Amantadine is a versatile drug originally developed against the influenza virus that has since carved out an indispensable place in neurological practice. Used today predominantly in the treatment of Parkinson’s disease and drug-induced movement disorders, amantadine acts on the dopaminergic and glutamatergic systems to restore chemical balance in the brain. Despite decades of clinical use, research into its mechanisms of action continues to yield new insights.

How Was It Discovered?

Amantadine was developed in the 1960s as an antiviral agent against the influenza A virus. A chance observation — a patient with Parkinson’s disease showing marked improvement in symptoms while taking the drug — redirected the attention of researchers toward an entirely different horizon. This serendipitous finding marked the beginning of amantadine’s long and consequential journey through neurological practice, offering yet another vivid illustration of how some of medicine’s most important discoveries emerge not from deliberate design, but from the attentive observation of the unexpected.

What Is Its Mechanism of Action?

Amantadine exerts its effects through multiple mechanisms operating in parallel. The first is NMDA receptor antagonism; by suppressing excessive glutamate activity in the brain, it reduces the severity of dyskinesias — the involuntary movements that frequently complicate long-term drug therapy. The second involves enhancing dopamine release and inhibiting its reuptake, partially compensating for the diminished dopaminergic activity that characterizes Parkinson’s disease. Its anticholinergic properties additionally contribute to the alleviation of symptoms such as tremor and rigidity.

In What Conditions Is It Used?

Amantadine’s approved indications are concentrated in the field of neurology. In Parkinson’s disease, it is used both as monotherapy and in combination with levodopa; its efficacy in controlling the dyskinesias that develop with prolonged levodopa use is well established. Extrapyramidal side effects caused by antipsychotic medications — rigidity, akathisia, and involuntary movements — also fall among the clinical presentations that amantadine targets. There is additionally clinical evidence supporting its use in disorders of consciousness following brain injury and in chronic fatigue syndrome, though the level of evidence for these indications remains more limited.

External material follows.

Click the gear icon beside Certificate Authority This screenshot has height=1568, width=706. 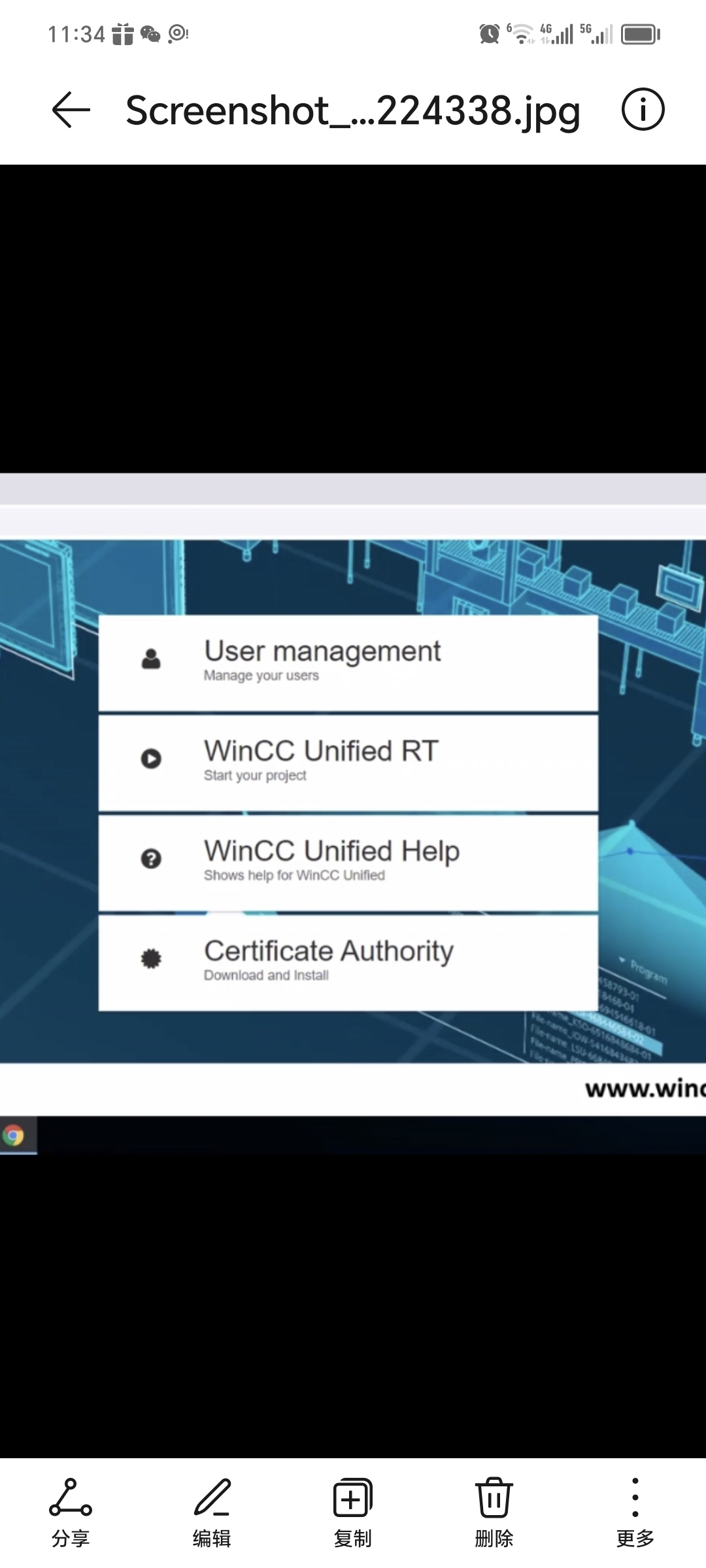[151, 958]
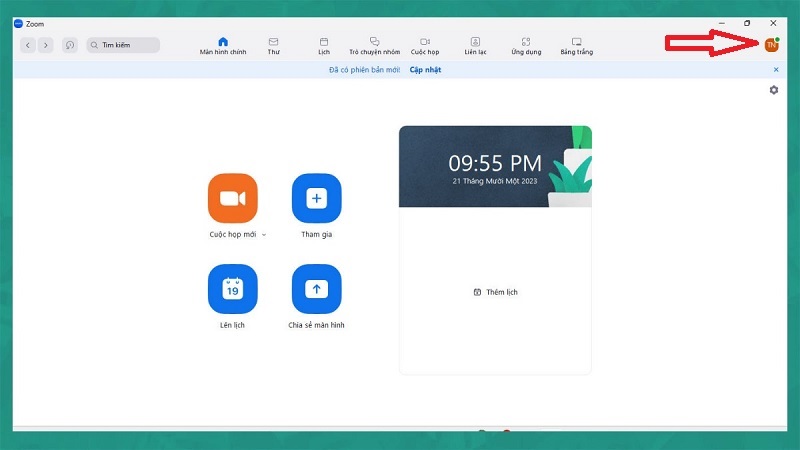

What Are Its Side Effects?

Like every medication, amantadine is associated with a range of side effects. The most commonly encountered include sleep disturbances, difficulty concentrating, dizziness, and dry mouth. Livedo reticularis — a purple-red mottling of the skin, particularly on the legs — is a visually striking yet generally benign dermatological finding characteristic of amantadine use. More serious adverse effects include hallucinations, confusion, and peripheral edema; for this reason, dose adjustment is of considerable importance in elderly patients and those with renal impairment. Abrupt discontinuation of the drug can precipitate a neuroleptic malignant syndrome-like state, making gradual dose reduction the recommended approach.

Where Does It Stand Today?

Amantadine continues to occupy a well-established position in neurological and psychiatric practice. It remains among the first-line options for managing levodopa-induced dyskinesias in advanced Parkinson’s disease. Extended-release formulations offer the potential for more stable plasma levels, thereby improving the side effect profile. Its dependence on renal elimination means that regular monitoring of kidney function remains an important consideration in clinical use — a practical caveat that has accompanied this drug throughout its long history.